Dropbox phishing campaigns are relatively typical and often fool employees into revealing their sensitive information or installing malware.
Dropbox is widely used for sharing files and employees are used to receiving links advising them that files have been shared with them by their colleagues and contacts and phishers are taking advantage of familiarity with the service.
There are two chief types of Dropbox phishing attacks. One involves issuing a link that asks users to verify their email address. Clicking the link takes them to a spoofed Dropbox website that looks like the official website. They are then asked to enter in their login details as part of the confirmation process.
Dropbox phishing attacks are also used to send malware such as banking Trojans and ransomware. A link is broadcast to users relating to a shared file. Instead of accessing a document, clicking the link will result in malware being installed.
Over the past few days, there has been a huge campaign using both of these hacking methods involving millions of spam email messages. Last week, more than 23 million messages were sent in one day.
Most of the emails were spreading Locky ransomware, with a smaller percentage used to share Shade ransomware. There is no free decryptor available to unlock files encrypted by Locky and Shade ransomware. If files cannot be retrieved from backups, victims will have to spend big.
Due to the increase in value of Bitcoin of late the cost of recovery is major. The malicious actors behind these attacks are demanding 0.5 Bitcoin per infected device – Around $2,400.
According to F-Secure, the majority of malware-related spam messages discovered recently – 90% – are being used to distribute Locky. Other security experts have issued similar reports of a surge in Locky infections and spam email campaigns.
To stop Locky ransomware attacks, companies should install an advanced spam filtering solution to stop malicious emails from being sent to end users’ inboxes.

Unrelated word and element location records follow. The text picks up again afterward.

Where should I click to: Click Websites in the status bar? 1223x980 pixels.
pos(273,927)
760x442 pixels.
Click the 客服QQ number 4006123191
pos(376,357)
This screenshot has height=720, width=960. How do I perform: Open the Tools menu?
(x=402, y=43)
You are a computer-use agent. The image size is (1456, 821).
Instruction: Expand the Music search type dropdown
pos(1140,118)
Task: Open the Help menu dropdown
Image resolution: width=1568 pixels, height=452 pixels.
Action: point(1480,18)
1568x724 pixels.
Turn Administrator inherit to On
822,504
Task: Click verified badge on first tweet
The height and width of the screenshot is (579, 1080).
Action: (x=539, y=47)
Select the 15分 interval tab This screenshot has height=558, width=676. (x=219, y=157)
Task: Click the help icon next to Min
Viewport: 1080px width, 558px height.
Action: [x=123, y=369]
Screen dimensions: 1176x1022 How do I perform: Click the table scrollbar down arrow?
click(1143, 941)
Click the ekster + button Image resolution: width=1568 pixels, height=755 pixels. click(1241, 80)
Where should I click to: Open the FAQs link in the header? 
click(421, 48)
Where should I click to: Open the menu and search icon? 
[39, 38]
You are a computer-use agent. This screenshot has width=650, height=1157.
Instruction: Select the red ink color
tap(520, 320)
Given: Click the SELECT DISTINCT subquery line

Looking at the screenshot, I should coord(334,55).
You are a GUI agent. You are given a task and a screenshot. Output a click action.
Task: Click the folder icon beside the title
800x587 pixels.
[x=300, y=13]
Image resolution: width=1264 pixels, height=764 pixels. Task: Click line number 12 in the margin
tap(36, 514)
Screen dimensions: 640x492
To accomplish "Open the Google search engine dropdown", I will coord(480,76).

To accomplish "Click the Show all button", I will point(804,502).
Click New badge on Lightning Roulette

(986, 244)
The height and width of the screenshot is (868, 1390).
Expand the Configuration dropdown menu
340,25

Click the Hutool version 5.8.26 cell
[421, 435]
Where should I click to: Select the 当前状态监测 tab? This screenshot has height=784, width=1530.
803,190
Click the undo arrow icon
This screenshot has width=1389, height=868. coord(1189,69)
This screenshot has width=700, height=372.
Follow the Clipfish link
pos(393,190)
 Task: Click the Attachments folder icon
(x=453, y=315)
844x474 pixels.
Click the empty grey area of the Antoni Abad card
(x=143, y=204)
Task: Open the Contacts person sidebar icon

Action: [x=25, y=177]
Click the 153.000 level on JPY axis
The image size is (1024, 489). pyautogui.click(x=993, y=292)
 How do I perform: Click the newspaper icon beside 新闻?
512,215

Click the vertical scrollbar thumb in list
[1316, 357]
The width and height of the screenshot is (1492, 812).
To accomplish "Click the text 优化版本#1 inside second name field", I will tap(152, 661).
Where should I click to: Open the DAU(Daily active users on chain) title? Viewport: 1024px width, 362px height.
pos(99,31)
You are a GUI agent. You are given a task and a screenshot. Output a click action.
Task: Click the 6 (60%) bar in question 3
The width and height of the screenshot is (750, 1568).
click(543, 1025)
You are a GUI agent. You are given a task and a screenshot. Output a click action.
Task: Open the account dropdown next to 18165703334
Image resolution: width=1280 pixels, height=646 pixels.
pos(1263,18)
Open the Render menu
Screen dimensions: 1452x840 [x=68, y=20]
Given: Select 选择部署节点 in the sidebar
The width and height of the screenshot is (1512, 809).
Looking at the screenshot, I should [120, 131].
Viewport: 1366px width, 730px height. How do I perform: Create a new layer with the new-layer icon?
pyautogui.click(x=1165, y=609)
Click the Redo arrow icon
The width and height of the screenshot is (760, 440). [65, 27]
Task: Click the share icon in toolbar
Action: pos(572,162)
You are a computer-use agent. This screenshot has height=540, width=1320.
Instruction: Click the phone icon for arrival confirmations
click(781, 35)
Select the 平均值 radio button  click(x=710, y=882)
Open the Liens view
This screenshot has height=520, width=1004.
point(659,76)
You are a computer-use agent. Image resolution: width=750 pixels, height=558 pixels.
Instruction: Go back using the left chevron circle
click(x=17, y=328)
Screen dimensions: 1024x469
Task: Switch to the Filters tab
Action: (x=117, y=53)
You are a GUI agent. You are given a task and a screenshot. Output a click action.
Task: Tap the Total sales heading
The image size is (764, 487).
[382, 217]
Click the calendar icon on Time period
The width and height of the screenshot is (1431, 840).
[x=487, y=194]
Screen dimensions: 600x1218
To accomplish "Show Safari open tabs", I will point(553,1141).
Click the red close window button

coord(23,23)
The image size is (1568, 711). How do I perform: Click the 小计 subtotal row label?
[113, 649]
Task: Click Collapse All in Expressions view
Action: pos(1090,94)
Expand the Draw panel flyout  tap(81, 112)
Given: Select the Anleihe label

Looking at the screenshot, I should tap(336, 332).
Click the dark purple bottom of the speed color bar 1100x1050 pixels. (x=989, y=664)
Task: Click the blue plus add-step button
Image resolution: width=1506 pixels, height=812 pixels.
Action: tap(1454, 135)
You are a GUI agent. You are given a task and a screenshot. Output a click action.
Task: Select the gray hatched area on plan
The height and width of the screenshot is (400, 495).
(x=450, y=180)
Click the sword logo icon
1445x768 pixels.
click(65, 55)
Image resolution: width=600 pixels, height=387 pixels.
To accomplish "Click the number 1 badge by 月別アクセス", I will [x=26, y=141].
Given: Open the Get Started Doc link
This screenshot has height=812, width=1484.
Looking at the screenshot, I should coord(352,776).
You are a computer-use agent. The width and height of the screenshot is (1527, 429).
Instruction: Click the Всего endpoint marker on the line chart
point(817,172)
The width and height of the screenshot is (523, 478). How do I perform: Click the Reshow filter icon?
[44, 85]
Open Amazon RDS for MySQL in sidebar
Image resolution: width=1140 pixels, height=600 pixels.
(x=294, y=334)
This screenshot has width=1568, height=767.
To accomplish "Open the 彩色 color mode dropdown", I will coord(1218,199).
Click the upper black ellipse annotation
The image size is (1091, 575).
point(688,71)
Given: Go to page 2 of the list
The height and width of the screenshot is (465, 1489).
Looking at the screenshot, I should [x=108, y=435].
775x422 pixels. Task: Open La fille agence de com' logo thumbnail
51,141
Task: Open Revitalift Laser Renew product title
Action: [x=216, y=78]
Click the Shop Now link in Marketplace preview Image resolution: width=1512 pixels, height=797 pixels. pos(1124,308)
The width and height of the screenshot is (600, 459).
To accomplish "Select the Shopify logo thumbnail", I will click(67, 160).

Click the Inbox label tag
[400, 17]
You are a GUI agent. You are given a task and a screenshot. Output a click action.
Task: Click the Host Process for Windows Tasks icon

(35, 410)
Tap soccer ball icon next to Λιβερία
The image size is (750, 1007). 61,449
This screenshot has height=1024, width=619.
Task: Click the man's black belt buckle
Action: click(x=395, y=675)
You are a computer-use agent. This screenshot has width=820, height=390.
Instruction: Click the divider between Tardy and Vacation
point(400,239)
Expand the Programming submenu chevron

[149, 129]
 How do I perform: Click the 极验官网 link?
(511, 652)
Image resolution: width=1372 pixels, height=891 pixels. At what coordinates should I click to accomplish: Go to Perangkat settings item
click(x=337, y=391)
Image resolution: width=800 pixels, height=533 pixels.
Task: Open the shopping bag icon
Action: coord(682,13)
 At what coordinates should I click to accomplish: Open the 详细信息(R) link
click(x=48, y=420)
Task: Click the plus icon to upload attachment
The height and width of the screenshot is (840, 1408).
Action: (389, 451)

Occasional emails are likely to get past spam filtering defenses so it is important that all users receive security awareness training to assist them identify malicious emails.
A web filter can be highly successful at blocking attempts to visit malicious websites where malware is installed, while up to date antivirus and anti-malware solutions can detect and quarantine malicious files before they are clicked on.
Backups should also be completed of all data and systems and those backups should be stored on an air-gapped device. Ransomware variants like Locky can delete Windows Shadow Volume Copies and if a backup device remains connected, it is likely that backup files will also be encrypted.
Best practices for backing up data include three backup files being created, on two different media, with one copy stored offsite and offline. Backups should also be audited to make sure files can be recovered in the event of disaster occurring.
The rise in ransomware attacks has lead to the National Institute of Standards and Technology (NIST) to creating new guidance (NIST SPECIAL PUBLICATION 1800-11) on recovering from ransomware attacks and other disasters.